Son yıllar akciğer kanseri tedavisinde devrim niteliğindeki yenilikleri beraberinde getirdi. Checkpoint (kontrol noktası) inhibitörleri dediğimiz bir grup biyolojik ilaç- monoklonal antikorlar- yani IMMUN TERAPİ, akciğer kanseri tedavisinin önemli bir parçası haline geldi.
Bu ilaçlar bağışıklık sistemindeki savaşan hücreleri (T lenfositler) harekete geçirerek tümöre saldırtıyorlar. Bu ilaçlar ya T lenfositler üzerindeki PD-1 reseptörüne bağlanarak (Anti-PD-1 blokerleri = pembrolizumab ve nivolumab), ya da tumor hücreleri üzerindeki PDL-1 reseptörüne bağlanarak (Anti PDL-1 blokerleri= durvalumab ve atezolizumab) T lenfositleri harekete geçirerek tumor hücrelerine saldırtıyorlar.
Kemoterapini aksine immune terapi ilaçlarının yan etkileri daha az sık ve daha hafif yaşanıyor. Saç dökülmesi, bağışıklık sisteminin zayıflaması, bulantı gibi etkiler gözlenmiyor. En sık yan etkileri hafif halsizlik ve iştahsızlık. Çok nadiren ciddi yan etkiler oluyor ki bunlar hemen hemen hiç ölüme yol açmıyor. %5’ten az sıklıkla immune reaksiyon dediğimiz, T lenfositlerin çok fazla harekete geçmesi sonunda normal dokulara gitmeleri ile akciğerde karaciğerde barsakta ve tiroid bezinde problemler olabiliyor.
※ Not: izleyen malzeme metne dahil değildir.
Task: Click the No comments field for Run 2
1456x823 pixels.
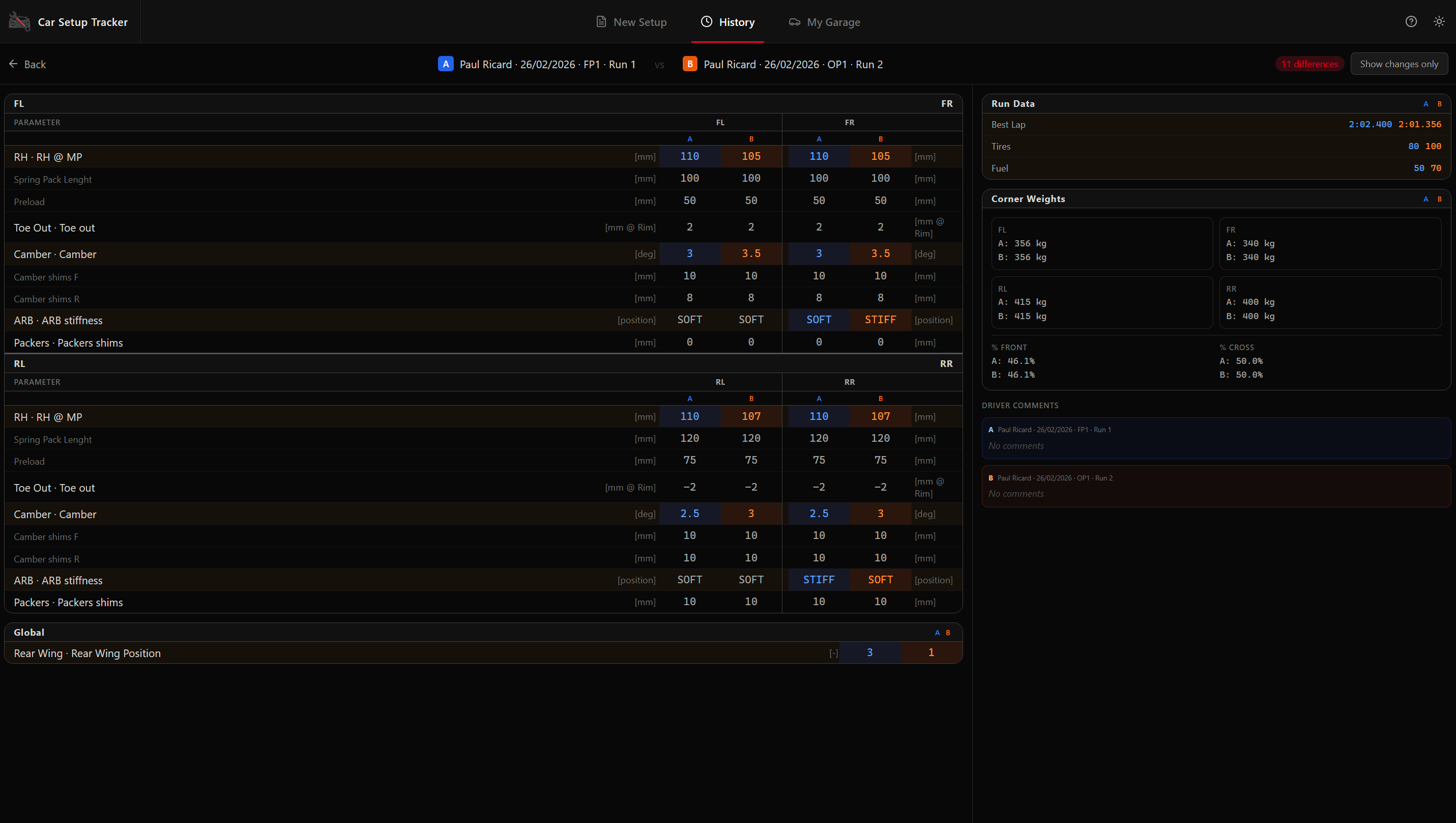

Çok çok nadir beyinde de bu tip bir yan etki olabiliyor. Buyan etkiler hemen her zaman ağızdan alınan kosrtizon türevi ilaçlarla yok oluyorlar
İmmun terapi her hastada işe yaramıyor. Hangi hastlarda en iyi çalıştığını gösteren belirteçlerle ilgili çalışmalar sürüyor. Şimdilik tümörlerinde immune boyama ile PDL-1 görülen hastalarda, tümörde gneomik olarak mutasyon yükünün fazla olduğu hastalarda, MSI dediğimiz tümörde nadiren rastlanan genetic bozukluğun olduğu durumlarda işe yarama ihtimalleri daha fazla oluyor. Bugün artık ek bir analize gerek olmadan tüm ileri safha küçük hücreli dışı akciğer kanseri hastalarında ilk kademe tedavide kemoterapi ile birlikte pembrolizumab kullanılması standart tedavi olarak Kabul edilmiş durumda. III. Evre tümörlerde combine kemoterapi-radyoterapi sonrası durvalumab kullanılması yaşam süresini manalı bir şekilde uzatıyor ve iyileşme şansını arttırıyor.
En son yapılan çalışmada iki kür kemoterapi ile birlikte Ipilimumab ve Nivolumab isimli iki ilacın kullanımı akciğer kanserinde şu ana kadar gözlenen tedaviye en yüksek ve uzun süreli cevap alınmasını sağladı.
Bu ilaçların kullanım sahaları her gün genişiliyor. Erken safhalarda ameliyat öncesi kullanıldıkları çalışmalar, ve kemoterapi bitiminden sonra idame tedavisi olarak kullanıldakları çalışmalar sürüyor.
Bir önemli özellikleri de işe yaradıkları takdirde uzun süreler, bazen yıllarca bu etkilerini gösterebiliyorlar.
Yine de bu ilaçlara akciğer kanserinin mucizevi çözümü olarak bakmak doğru olmaz. Kısıtlı sayıda hastaya (%20- kemoterapi ile beraber %80’e kadar)iyi geliyorlar. Nadiren de olsa ciddi yan etkileri olabilir. Bu ilaçların dneyimli onkoloji uzmanları tarafından uygulanması gerekiyor. Ve ülkemiz için çok önemli olan bir husus bu ilaçların son derece pahalı olması (Üç haftada bir 15-25.000 TL). Ayrıca ne kadar sure devam edilmesi konusunda bir görüş birliği yok.
Yine de kanser tedavisinin başlangıcından beri en heyecan veren umut yaratan ilaçlar şimdilik bu Immun Terapi ilaçları.